CEO of Siemens Joe Kaeser delivers a speech through the Siemens Annual Shareholders’ Meeting on February 3, 2021 in Munich, Germany.

Pool | Getty Images News | Getty Images

It’s nonetheless unsure what Donald Trump’s second presidency will appear like, however his first administration was extremely conscious of enterprise points with a set means of working, high German enterprise govt Joe Kaeser advised .

“If I personally, for my company at the time, had an issue to resolve, his administration was extremely receptive,” the chairman of the supervisory board of Siemens Energy mentioned in an interview with ‘s Annette Weisbach Thursday. Kaeser was Siemens’ CEO all through President-elect Trump’s first time period.

Trump did “a lot of things which helped the economy” throughout his first 4 years in workplace, Kaeser mentioned, noting that he believed the president-elect’s tax cuts on the time have been a constructive.

Trump launched a slew of tax adjustments, together with decrease federal earnings tax brackets and larger commonplace deductions in addition to adjustments to youngster tax credit, property and reward tax exemptions and a deduction for pass-through companies. One research achieved on the time, nevertheless, confirmed that the Trump tax cuts, which have been carried out in 2017, solely had a restricted contribution to the robust U.S. development the next yr.

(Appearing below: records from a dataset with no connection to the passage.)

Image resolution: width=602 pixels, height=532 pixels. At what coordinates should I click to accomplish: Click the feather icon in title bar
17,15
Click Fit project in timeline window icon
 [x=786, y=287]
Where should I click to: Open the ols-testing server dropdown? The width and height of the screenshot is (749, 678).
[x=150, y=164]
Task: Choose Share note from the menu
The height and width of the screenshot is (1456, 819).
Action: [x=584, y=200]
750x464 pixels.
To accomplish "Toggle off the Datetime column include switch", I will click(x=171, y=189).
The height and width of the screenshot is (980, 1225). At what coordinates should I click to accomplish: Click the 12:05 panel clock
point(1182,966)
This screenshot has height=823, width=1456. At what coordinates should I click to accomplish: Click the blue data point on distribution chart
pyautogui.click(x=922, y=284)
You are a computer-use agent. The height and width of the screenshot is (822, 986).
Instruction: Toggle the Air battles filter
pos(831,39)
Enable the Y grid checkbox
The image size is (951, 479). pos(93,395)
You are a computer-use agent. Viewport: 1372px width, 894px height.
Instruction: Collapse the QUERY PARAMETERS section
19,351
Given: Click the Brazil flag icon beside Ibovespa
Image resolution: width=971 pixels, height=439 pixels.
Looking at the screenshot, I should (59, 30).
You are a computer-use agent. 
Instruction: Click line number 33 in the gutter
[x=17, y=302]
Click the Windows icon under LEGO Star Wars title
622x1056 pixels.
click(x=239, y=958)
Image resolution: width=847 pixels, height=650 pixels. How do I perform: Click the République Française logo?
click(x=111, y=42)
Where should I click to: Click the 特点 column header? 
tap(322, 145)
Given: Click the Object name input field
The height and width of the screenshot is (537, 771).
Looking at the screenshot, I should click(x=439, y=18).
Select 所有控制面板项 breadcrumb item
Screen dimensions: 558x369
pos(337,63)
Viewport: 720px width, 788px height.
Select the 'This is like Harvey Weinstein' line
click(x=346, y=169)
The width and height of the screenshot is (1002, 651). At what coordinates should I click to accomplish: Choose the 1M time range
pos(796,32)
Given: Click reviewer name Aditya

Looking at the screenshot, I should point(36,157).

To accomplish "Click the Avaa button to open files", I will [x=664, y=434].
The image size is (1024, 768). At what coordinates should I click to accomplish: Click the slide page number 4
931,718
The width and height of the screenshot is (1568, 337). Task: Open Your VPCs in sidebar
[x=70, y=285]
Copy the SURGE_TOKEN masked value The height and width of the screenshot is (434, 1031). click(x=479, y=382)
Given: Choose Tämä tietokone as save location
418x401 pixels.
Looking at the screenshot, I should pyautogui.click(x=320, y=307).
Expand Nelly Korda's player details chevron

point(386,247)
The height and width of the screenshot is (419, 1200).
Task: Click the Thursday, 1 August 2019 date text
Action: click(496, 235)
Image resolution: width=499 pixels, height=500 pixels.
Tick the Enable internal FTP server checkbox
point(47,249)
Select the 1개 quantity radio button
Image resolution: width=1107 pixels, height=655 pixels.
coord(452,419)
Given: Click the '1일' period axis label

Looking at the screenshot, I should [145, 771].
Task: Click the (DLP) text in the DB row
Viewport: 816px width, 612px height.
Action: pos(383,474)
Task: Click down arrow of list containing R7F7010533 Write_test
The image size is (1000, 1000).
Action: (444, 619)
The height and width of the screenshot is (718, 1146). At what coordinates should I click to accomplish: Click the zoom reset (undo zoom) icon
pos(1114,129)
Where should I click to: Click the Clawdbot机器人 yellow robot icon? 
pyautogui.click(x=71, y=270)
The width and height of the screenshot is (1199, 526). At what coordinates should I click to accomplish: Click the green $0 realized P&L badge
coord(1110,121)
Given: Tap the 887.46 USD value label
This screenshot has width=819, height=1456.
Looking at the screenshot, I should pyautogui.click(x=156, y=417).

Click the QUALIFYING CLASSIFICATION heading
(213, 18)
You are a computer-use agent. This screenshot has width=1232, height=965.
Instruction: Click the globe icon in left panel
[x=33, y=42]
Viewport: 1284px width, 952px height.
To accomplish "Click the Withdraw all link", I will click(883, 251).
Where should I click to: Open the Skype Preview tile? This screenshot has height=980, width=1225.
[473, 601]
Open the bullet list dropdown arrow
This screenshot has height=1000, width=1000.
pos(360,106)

Taxes are once more set to be high of the agenda for Trump as he takes workplace for the second time, alongside different financial coverage plans, akin to steep tariffs on imports and deregulation. Analysts have mentioned that whereas it’s tough to find out what number of of his proposals might be carried out, a few of them may have international repercussions and impression nations and companies.

Speaking to from New York, Kaeser mentioned that Trump had “his way of doing things” however that he may “actually pretty much predict what happens and what doesn’t happen, and so therefore that was actually a relatively easy way of understanding what needs to be done for the companies and the countries.”

'We have huge structural problems' in Germany, says former Christian Lindner advisor

Despite the constructive experiences with Trump’s first administration, the previous Siemens CEO mentioned it was nonetheless unclear how the second time period would play out.

A key distinction now was that the Senate, House of Representatives, Supreme Court and White House have been now all “looking in the same direction,” he defined. “I believe the jury’s out on what that means.”

“I think the conclusion we can take today for Germany and Europe, and by the way, also any other country, is that you better get prepared, because typically people like him [Trump], who have a very distinct style of leadership and reacting to, let’s say different news, is that you can only deal with those people from a position of strength. If you are weak, you better not get in front of such an institution,” he added.